04 Aug Display of works by internationally renowned artist Phyllida Barlow opens at Colchester’s Firstsite gallery

A display of works by one of the international art world’s brightest stars – Phyllida Barlow – has just opened at Colchester’s Firstsite gallery.

The sight of the physical devastation to London’s East End, caused by Second World War bombing raids, is one of Phyllida Barlow’s earliest childhood memories. The destruction and repair of the urban environment has since become one of her principle inspirations. Placed in the welcome area of Firstsite, and leading the reopening of the gallery following the imposed lockdown, Firstsite highlights the parallel between these works and deconstruction of contemporary society and subsequent repair and recovery needed to our collective mental health in the face of this adversity.

For more than 50 years, Phyllida has taken inspiration from her surroundings to create imposing installations that can be at once menacing and playful. She creates anti-monumental sculptures from inexpensive, low-grade materials such as cardboard, fabric, plywood, polystyrene, scrim and cement; from the industrial to the domestic, and mixes them together. She takes the ordinary and transforms it into the extraordinary, composing what she describes as ‘a kind of still life’.

The artworks in the Firstsite display are drawn from exhibitions made for The Fruitmarket Gallery, Edinburgh (2015), and the British Pavilion at the Venice Biennale (2017). They have been brought together to coincide with the exhibition Tell me the story of all these things (until 11 October) which has been curated by ‘radical women’ of Colchester. It examines the role of emotion and soft power in our society and how this can be used positively to connect and empower us.

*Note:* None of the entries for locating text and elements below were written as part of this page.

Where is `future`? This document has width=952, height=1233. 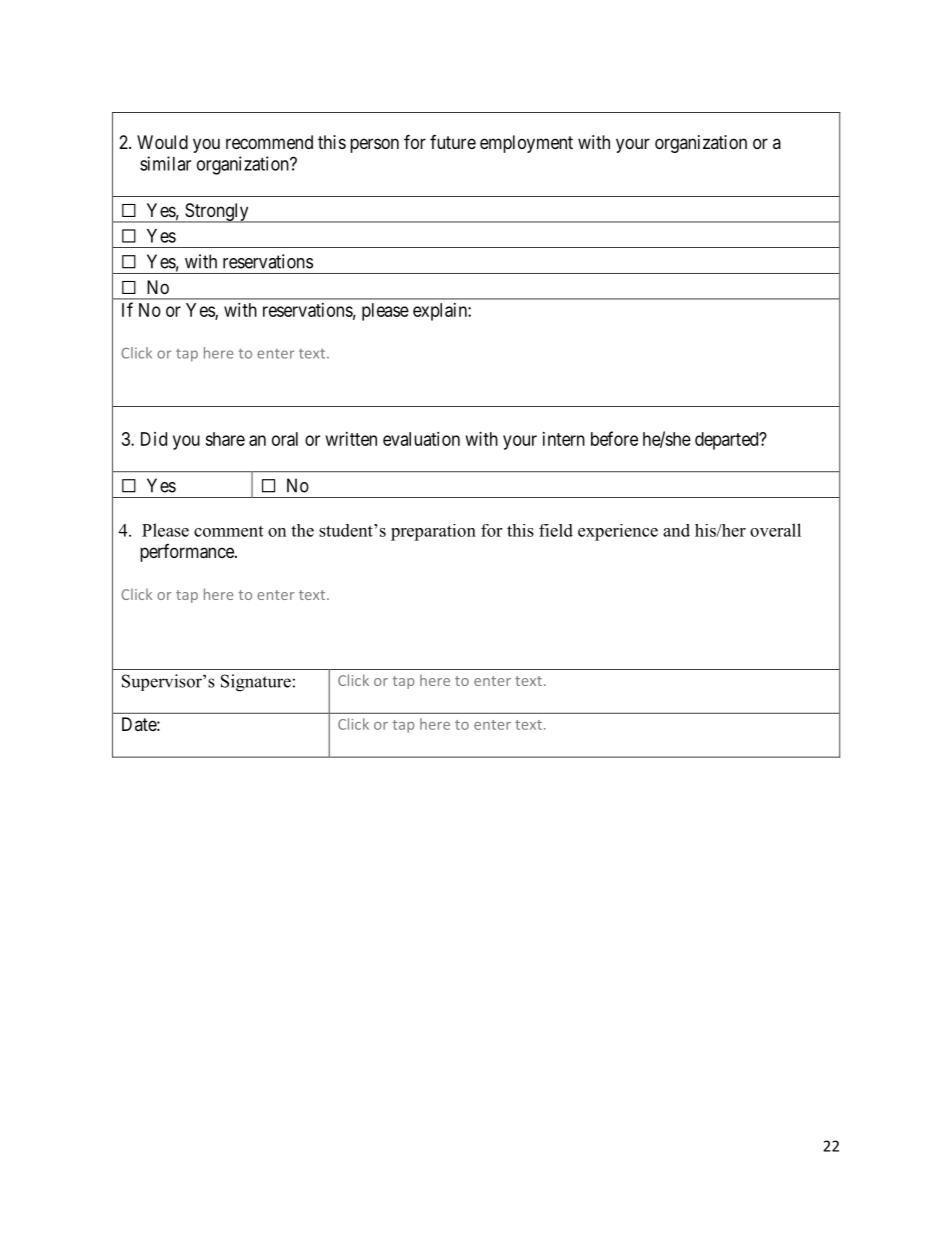 future is located at coordinates (453, 142).
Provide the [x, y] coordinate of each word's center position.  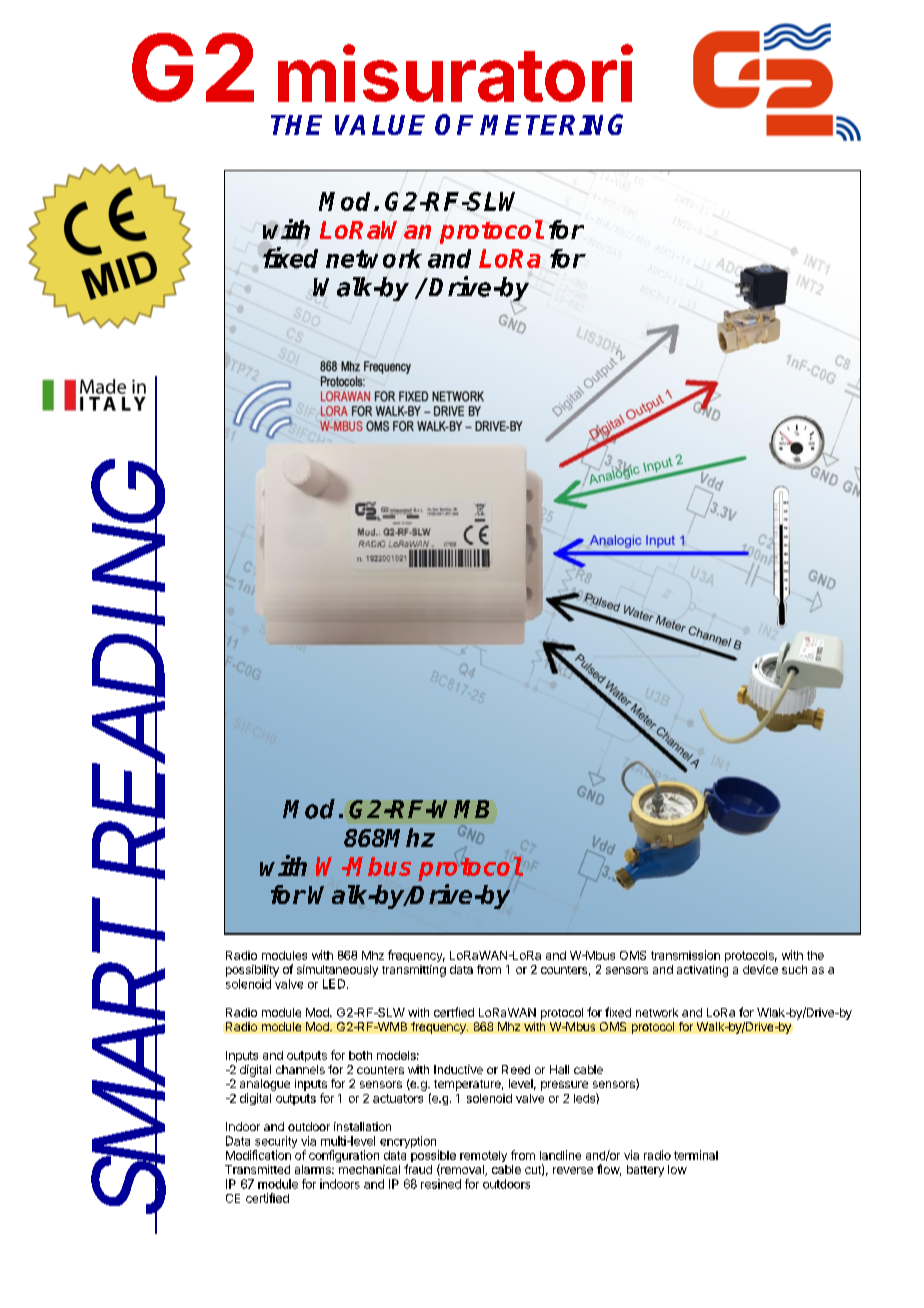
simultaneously [337, 971]
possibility [252, 971]
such [794, 969]
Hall [559, 1069]
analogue [265, 1086]
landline [560, 1155]
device [760, 969]
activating [702, 971]
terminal [696, 1155]
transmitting [414, 971]
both [360, 1055]
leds [585, 1098]
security [275, 1143]
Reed [516, 1069]
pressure [564, 1086]
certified [267, 1198]
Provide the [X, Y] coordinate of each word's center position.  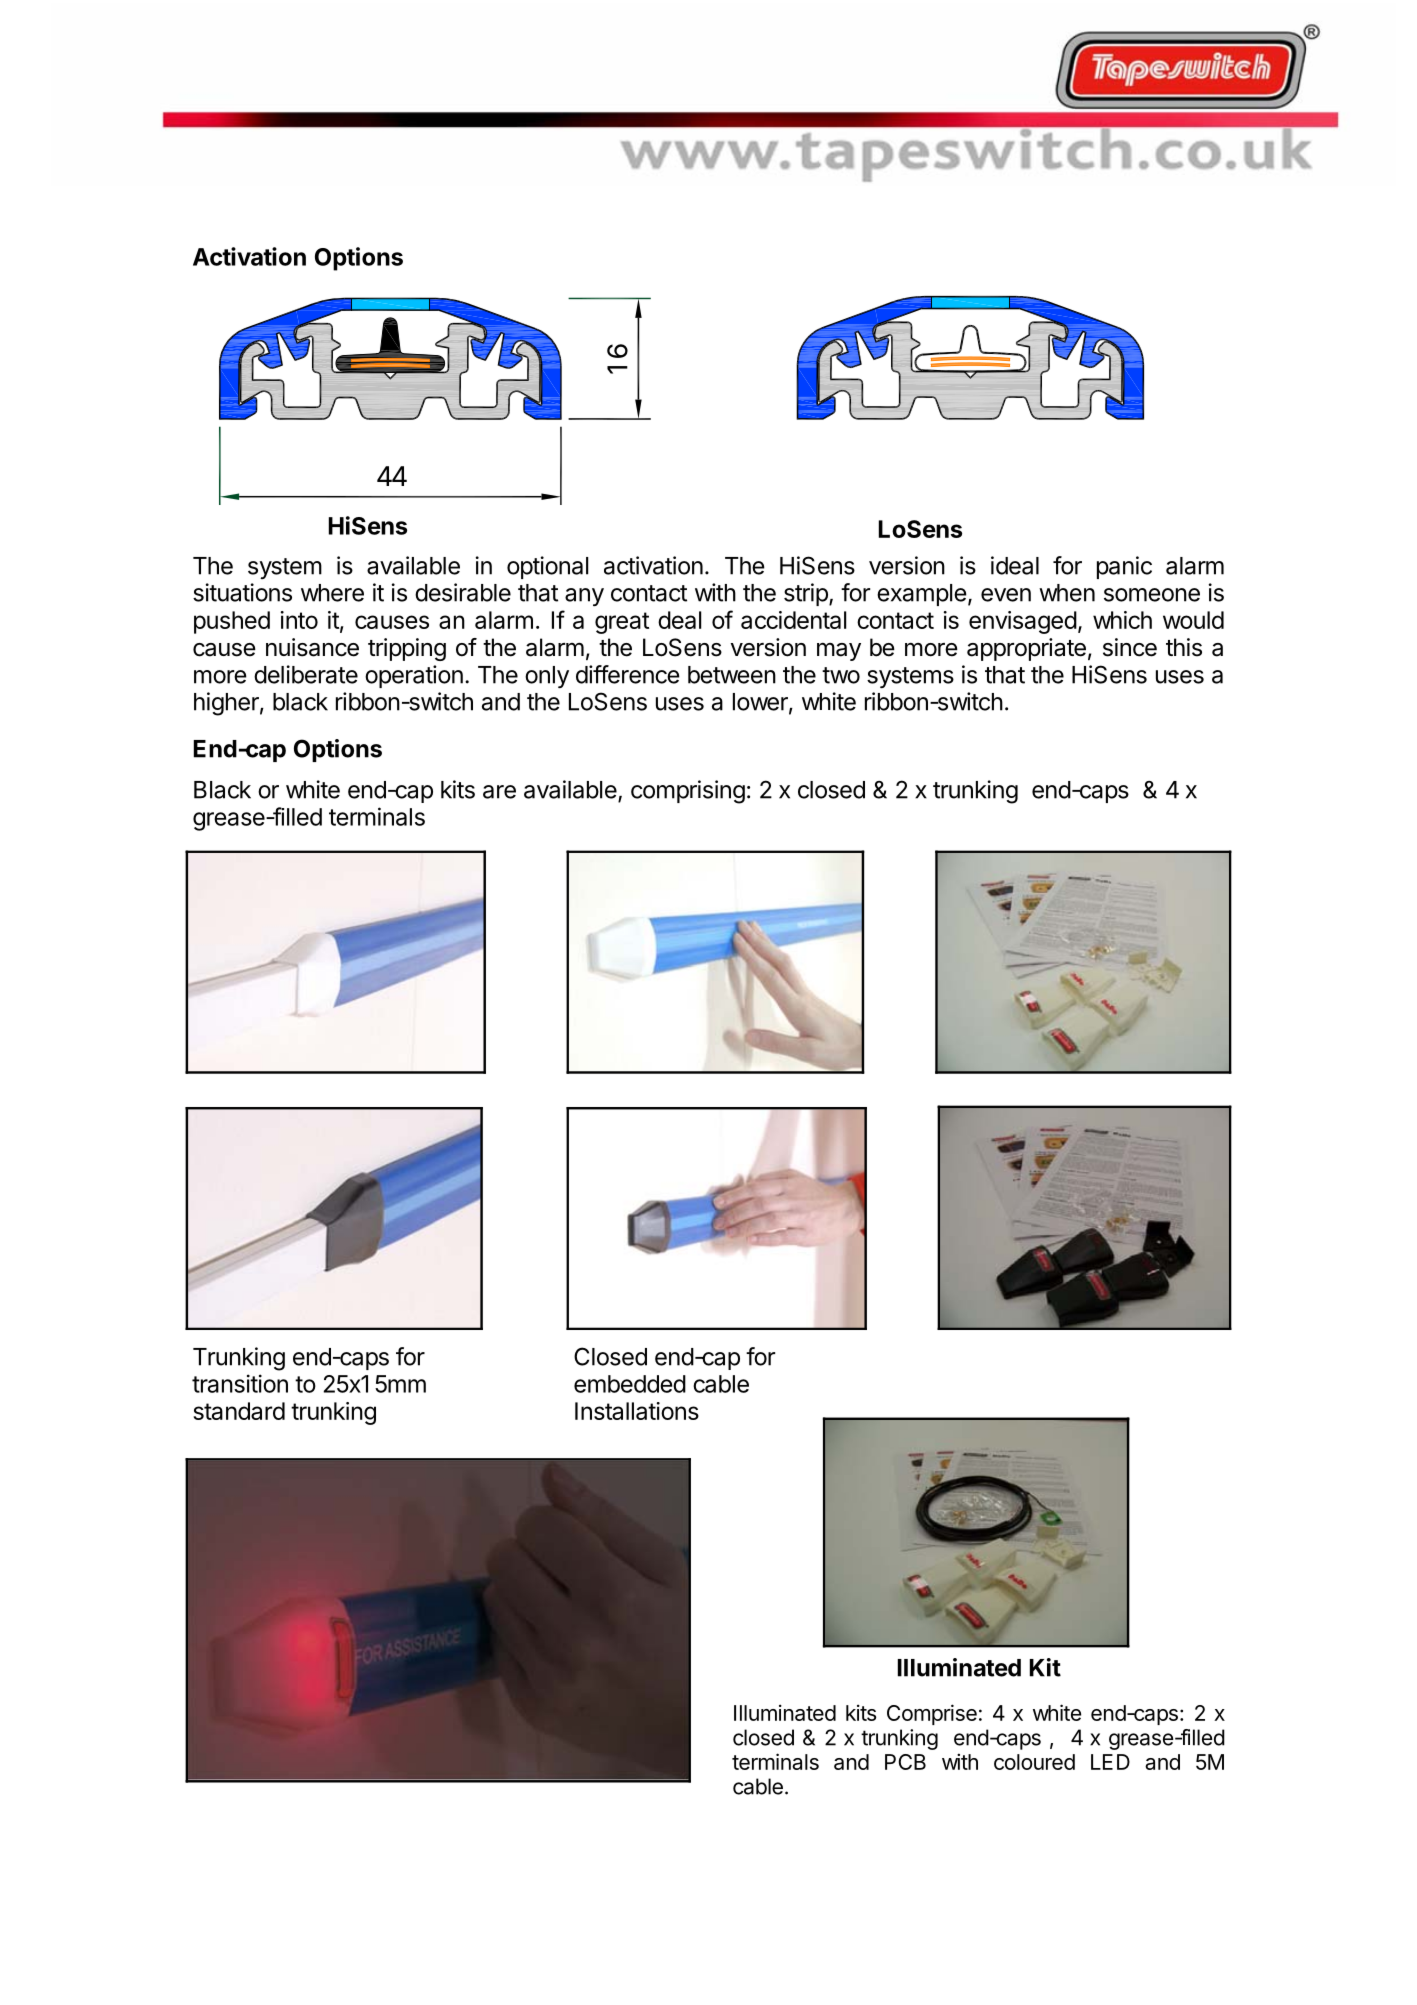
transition [240, 1383]
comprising [688, 792]
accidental [793, 620]
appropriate [1026, 649]
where [332, 593]
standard [239, 1411]
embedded [630, 1384]
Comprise [932, 1714]
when [1067, 593]
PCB [905, 1762]
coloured [1034, 1762]
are [499, 792]
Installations [637, 1411]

Speaking about the start of her art education at the Slade School of Art, at the age of 19, Phyllida recalls “A male tutor, a very successful artist at the time, came to me and said ‘I won’t be talking to you very much, because by the time you’re 30 you will be having babies and making jam.’ I just managed to say ‘What’s wrong with that?’  Of course, he couldn’t answer that. But that was the sort of chilling reminder that this was a male domain and that girls were very privileged to be allowed into it. What happens to that huge number of women who are at art school and what does capitalism offer in terms of being an artist if you don’t get a galle ry or if you’ve got children, all the usual laments that we can make as women about trying to have two conflicting parts of one’s life, in tandem.”

Phyllida Barlow has had a long career as an artist and a fine art teacher, including Professor of Fine Art and Director of Undergraduate Studies at the Slade until 2009, and Chelsea College of Art and Design before that. She was elected as a Royal Academician in 2011.

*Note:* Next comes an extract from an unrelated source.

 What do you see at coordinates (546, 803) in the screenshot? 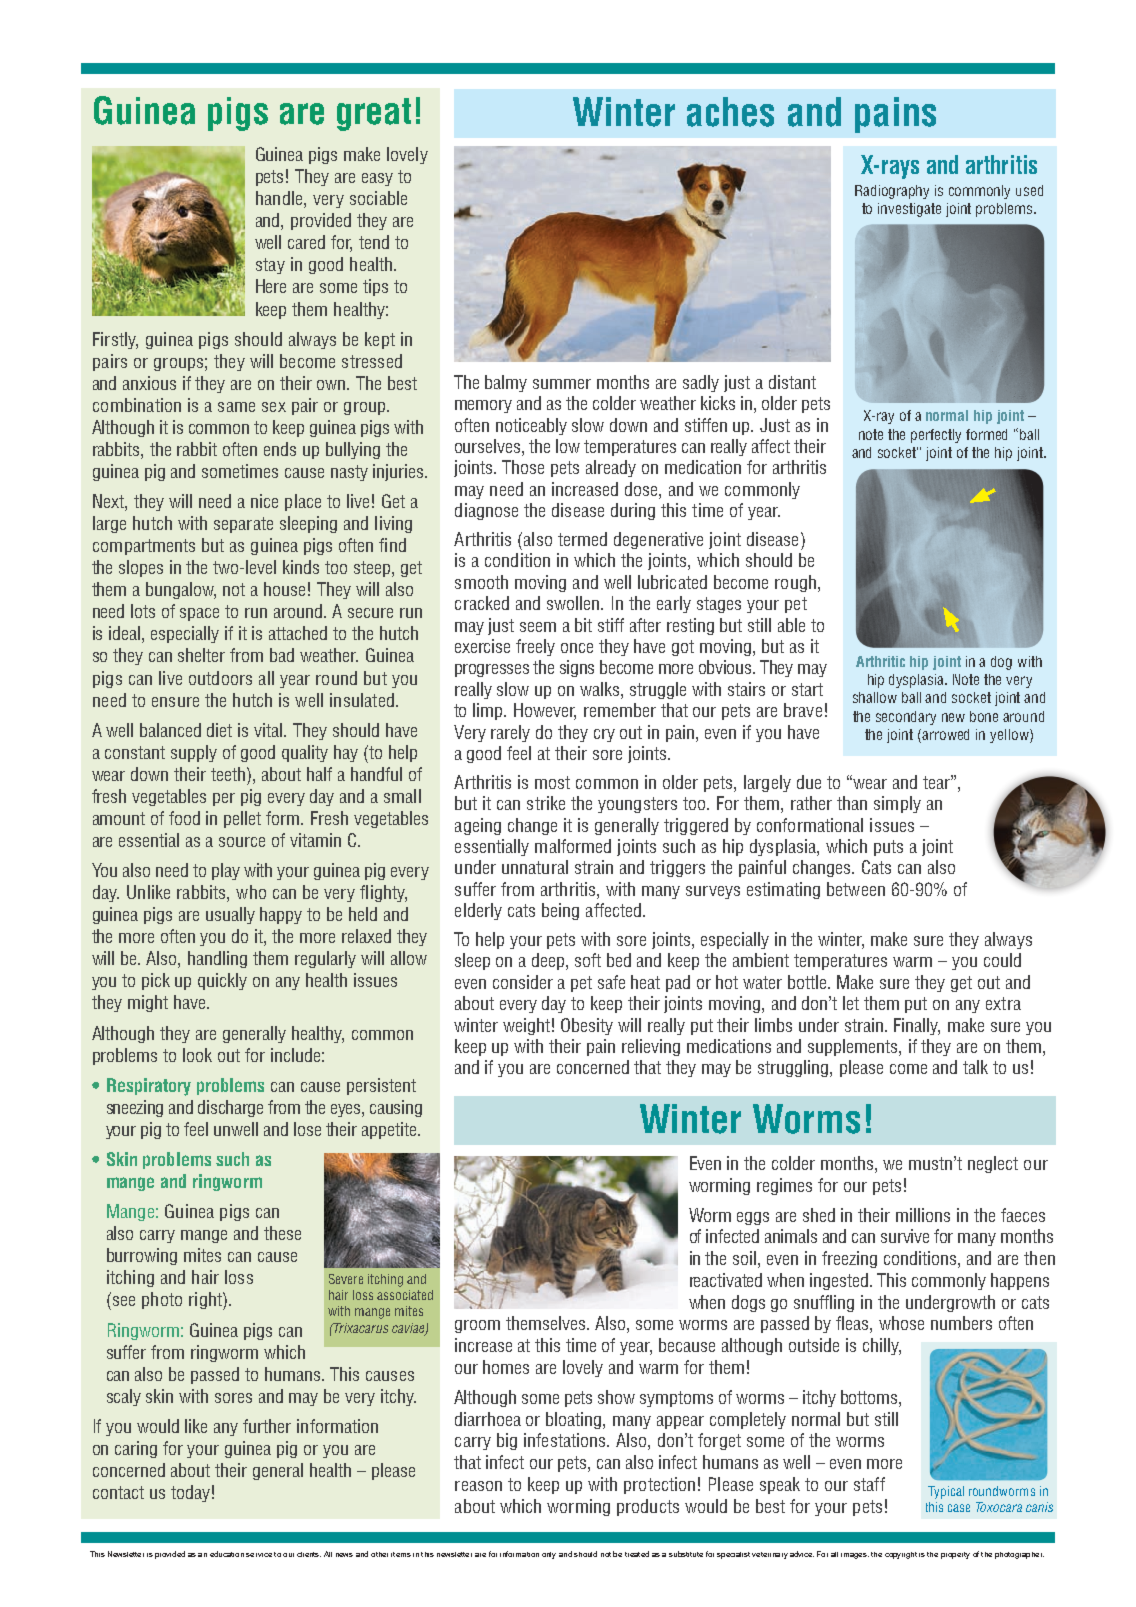
I see `strike` at bounding box center [546, 803].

Firstsite Director, Sally Shaw says “These beautiful works instantly encourage contemplation, their size is both confrontational but also reassuring, and as you weave between these huge structures, staring up at them, it produces an almost meditative effect.  As we welcome our visitors back to Firstsite we want to provide as many opportunities as possible for everyone to become lost in art and their imagination and Phyllida Barlow’s work embodies this perfectly. These arresting sculptures lead our reopening programme which includes an empowering exhibition curated by Afro-Futures_UK, beautiful local art from artist Sonia Coode-Adams and the Colchester and Ipswich Art Societies, and culminates at the back of our building with the uplifting “Tell me the story of all these things” exhibition. Our whole programme responds to the feedback we have received from our community throughout the lockdown and is designed to help everyone really take time to find comfort in creativity, and feel part of their community again, connecting with others through this shared experience of art, reflection and inspiration.”